On remand both the petitioner and the government were afforded an opportunity to offer further evidence on the issues involved. None was offered, and the trial court specifically found that petitioner's written confession, without counsel, prior to his plea of guilty before the Commissioner, also without counsel, was freely and voluntarily made after having been advised of all of his constitutional rights; and moreover, the confession was never used against him at any stage of the proceedings; that thereafter petitioner appeared for arraignment represented by retained counsel and entered his plea to the charges against him. From this the trial court concluded that petitioner had not sustained his burden of proving that his extrajudicial confession and plea before the Commissioner nullified his subsequent voluntary plea of guilty to the formal charges on advice of counsel.
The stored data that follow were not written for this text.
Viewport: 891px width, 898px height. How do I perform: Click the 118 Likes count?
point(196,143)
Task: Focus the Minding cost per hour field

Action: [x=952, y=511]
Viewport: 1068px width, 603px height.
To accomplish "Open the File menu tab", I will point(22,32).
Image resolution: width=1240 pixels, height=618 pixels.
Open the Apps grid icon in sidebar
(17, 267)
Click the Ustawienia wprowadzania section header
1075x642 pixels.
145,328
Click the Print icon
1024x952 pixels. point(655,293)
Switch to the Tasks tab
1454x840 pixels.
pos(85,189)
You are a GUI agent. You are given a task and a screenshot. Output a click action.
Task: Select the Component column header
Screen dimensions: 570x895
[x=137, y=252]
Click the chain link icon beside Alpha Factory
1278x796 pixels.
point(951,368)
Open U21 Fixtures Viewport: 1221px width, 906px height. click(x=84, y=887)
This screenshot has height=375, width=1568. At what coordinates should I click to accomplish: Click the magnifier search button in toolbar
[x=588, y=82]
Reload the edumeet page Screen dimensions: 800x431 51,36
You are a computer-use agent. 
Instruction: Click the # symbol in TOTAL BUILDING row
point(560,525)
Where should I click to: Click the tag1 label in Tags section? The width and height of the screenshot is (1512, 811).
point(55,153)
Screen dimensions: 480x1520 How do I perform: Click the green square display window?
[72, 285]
Consistently with Escobedo, [Escobedo v. State of Illinois, 378 U.S. 478, 84 S.Ct. 1758, 12 L.Ed.2d 977], we have recognized that extrajudicial confessions and appearances before Commissioners and magistrates are critical stages in the proceedings against an accused during which he is plainly entitled to the assistance of counsel, and that absence of counsel at these critical stages raises a rebuttable presumption of denial of that constitutional right. See Shultz v. United States, 10 Cir., 351 F.2d 287; Pearce v. Cox, 10 Cir., 354 F.2d 884. We have also made it equally clear that evidence of an intentional waiver of the right to counsel must be sufficient to overcome the presumption. See Shultz v. United States, supra; Sandoval v. Tinsley, 10 Cir., 338 F.2d 48; Hubbard v. Tinsley, 10 Cir., 336 F.2d 854. And, in a veritable stream of recent decisions we have said in effect that the presumption against waiver is overcome by a voluntary plea of guilty with the advice of counsel upon formal arraignment in the absence of some proof of prejudice. But, in the matter of prejudice, either actual or inherent, we have been careful to examine each case to determine whether preliminary statements and pleas made without counsel induced or in any influenced the subsequent plea of guilty entered on formal arraignment with the advice of counsel, i.e. see Latham v. Crouse, 10 Cir., 320 F.2d 120, cert. den. 375 U.S. 959, 84 S.Ct. 449, 11 L.Ed.2d 317; Pearce v. Cox, supra, and related cases; Upshaw v. Cox, 10 Cir., 356 F.2d 419; Knight v. Cox, January 1966 Term; Carroll v. Cox, January 1966 Term; Lattin v. Cox, 355 F.2d 397; Harvey v. Cox, January 1966 Term; Sisk v. Cox, January 1966 Term.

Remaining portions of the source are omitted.